Forest management after wildfire is a challenging process, and for many California landowners, it's an overwhelming one. Over the past several years, UC ANR has led multiple post-fire education efforts to help forest managers decipher the best path forward. From developing online learning tools for landowners to hosting hands-on reforestation camps for practitioners, UC ANR forestry academics aim to build community knowledge and understanding for these recovering ecosystems.

Free online course covers fundamentals for managing forestland after wildfire 

Two people observe a post-fire landscape.
As part of the workshop experience, Post-Fire Forest Resilience participants would get the opportunity to tour post-fire forests, like this one in the Caldor fire footprint. Photo by Katie Reidy, UC ANR.

Not all post-fire landscapes are the same. Ask a forestry professional about best practices following a fire, and their response is sure to begin with the phrase ‘it depends’. Post-fire management activities do indeed depend on a wide range of factors: ecosystem type, fire severity, resource availability, and a landowner’s individual goals.

For family forest owners (typically described as small, non-industrial forest landowners), navigating this information landscape following a disaster is daunting. To address this, UC ANR has developed a free, online Post-Fire Resilience course providing landowners practical guidance after fire. The course launched on May 2, 2026 and is free to the public.

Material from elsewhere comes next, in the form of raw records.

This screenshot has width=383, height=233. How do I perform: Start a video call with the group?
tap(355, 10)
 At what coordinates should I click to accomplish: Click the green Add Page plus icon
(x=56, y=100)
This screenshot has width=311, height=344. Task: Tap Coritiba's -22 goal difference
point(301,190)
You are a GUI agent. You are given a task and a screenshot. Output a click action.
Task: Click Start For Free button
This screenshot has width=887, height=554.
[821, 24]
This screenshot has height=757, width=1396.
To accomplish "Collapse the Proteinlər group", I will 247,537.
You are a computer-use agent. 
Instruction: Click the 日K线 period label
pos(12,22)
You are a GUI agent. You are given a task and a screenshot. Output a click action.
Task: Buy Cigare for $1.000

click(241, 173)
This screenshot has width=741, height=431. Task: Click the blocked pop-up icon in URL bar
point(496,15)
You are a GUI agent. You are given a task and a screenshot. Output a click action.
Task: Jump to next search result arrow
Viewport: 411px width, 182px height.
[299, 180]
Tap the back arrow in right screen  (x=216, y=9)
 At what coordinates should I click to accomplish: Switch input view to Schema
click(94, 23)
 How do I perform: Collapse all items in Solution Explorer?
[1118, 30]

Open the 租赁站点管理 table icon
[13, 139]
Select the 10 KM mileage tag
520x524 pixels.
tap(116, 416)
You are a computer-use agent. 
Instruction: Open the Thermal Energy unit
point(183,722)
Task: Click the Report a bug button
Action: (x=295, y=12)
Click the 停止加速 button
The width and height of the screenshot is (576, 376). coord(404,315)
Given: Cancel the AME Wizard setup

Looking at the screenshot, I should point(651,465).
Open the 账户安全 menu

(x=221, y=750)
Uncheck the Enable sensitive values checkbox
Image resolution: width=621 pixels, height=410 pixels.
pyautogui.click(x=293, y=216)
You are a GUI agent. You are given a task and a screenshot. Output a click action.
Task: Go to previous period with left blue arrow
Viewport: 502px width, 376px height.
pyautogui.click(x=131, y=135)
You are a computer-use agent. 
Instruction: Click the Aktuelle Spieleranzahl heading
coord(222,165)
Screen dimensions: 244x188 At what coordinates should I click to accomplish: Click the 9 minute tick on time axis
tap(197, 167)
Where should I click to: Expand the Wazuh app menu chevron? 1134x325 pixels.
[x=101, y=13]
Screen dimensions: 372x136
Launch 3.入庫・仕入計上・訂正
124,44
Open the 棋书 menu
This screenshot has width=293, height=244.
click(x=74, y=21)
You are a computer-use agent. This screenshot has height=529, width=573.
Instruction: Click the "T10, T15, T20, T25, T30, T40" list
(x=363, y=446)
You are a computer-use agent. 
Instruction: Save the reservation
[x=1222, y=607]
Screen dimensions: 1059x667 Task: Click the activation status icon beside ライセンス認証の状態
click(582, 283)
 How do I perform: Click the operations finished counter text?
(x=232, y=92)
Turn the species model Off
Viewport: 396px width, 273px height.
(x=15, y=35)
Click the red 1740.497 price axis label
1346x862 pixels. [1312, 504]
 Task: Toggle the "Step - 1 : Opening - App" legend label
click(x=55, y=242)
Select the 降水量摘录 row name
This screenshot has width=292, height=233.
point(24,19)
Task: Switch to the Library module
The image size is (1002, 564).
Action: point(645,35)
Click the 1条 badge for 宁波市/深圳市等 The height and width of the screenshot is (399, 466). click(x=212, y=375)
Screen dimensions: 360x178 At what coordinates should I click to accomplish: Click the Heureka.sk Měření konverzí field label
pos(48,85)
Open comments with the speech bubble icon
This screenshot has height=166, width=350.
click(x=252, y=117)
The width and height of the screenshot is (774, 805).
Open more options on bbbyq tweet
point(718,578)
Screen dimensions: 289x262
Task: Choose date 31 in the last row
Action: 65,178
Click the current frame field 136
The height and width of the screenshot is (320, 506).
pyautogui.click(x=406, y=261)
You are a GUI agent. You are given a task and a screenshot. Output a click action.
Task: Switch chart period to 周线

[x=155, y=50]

UC ANR Post-Fire team members Susie Kocher, Jordan Mesias, and Katie Reidy developed this course for landowners seeking actionable steps for restoring their forestland. The online curriculum is adapted from UC ANR’s Post-Fire Forest Resilience workshop series, a statewide educational program that served nearly 300 Californians between 2022-2025. Reidy, the UC ANR Post-Fire Academic Coordinator, described the workshop as “designed to provide stepping stones and educational tools for landowners…[helping] them think about how to manage their land for the future.” 

The Post-Fire workshops utilized a hybrid online and in-person approach, where weekly meetings and field trips significantly increased landowner understanding of salvage logging, erosion control, reforestation opportunities, and other post-fire topics.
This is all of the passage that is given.